ANCIENT DESICCATION CRACKS (A) AND RAINDROP IMPRESSIONS (B) on siltstone at Isle Royale compared with similar features (C) on modern drying mud. Photograph of modern features by D. M. Baird. (Fig. 36).

The closest analogy we can find today of a sedimentary deposit with the features of the Copper Harbor Conglomerate are the massive alluvial fan deposits and associated finer grained playa deposits in arid regions of the American West (fig. 37). The formation of such deposits requires very rapid, flash-flood runoff after rainstorms, rather than the continuously flowing water of permanent streams, and lack of vegetation is the key element permitting this to happen. This analogy does not necessarily mean that the Copper Harbor Conglomerate was deposited in a desert, for at the time the deposit was formed vegetation did not yet exist on land. In Precambrian time (see p. 36), before the appearance of a significant plant cover, erosion and runoff rates were high; floods were large, and coarse sediments were spread over piedmont areas more readily and rapidly than under modern conditions.
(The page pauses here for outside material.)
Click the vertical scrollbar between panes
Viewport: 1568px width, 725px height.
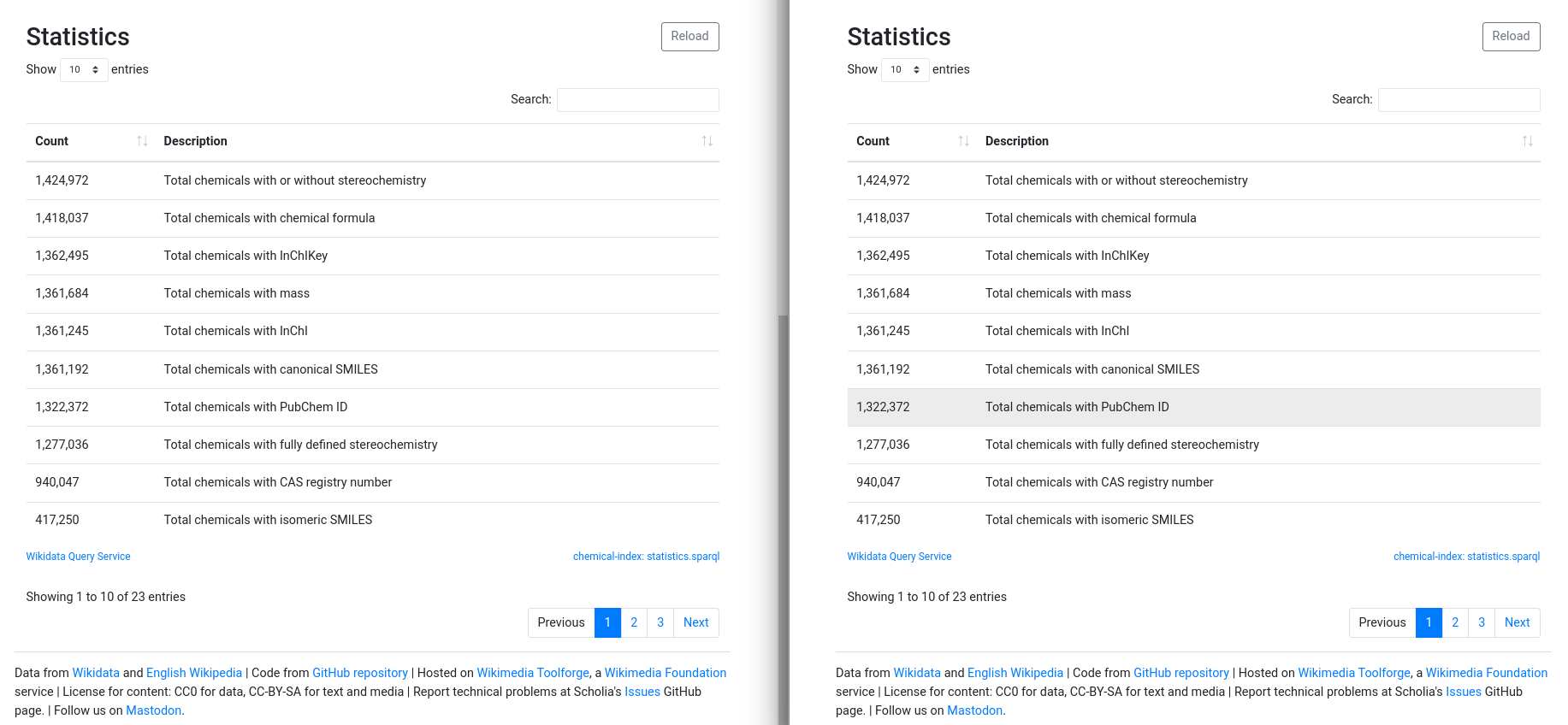coord(783,520)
Thus, the Copper Harbor Conglomerate on Isle Royale is a massive piedmont fan deposit, with associated flood plaint or playa deposits, that was spread out over the Portage Lake Volcanics from a bordering highland area to the west.

ALLUVIAL FANS AND PLAYAS in Death Valley, Calif. From "Geology Illustrated" by John S. Shelton, W. H. Freeman and Company (copyright 1966). (Fig. 37)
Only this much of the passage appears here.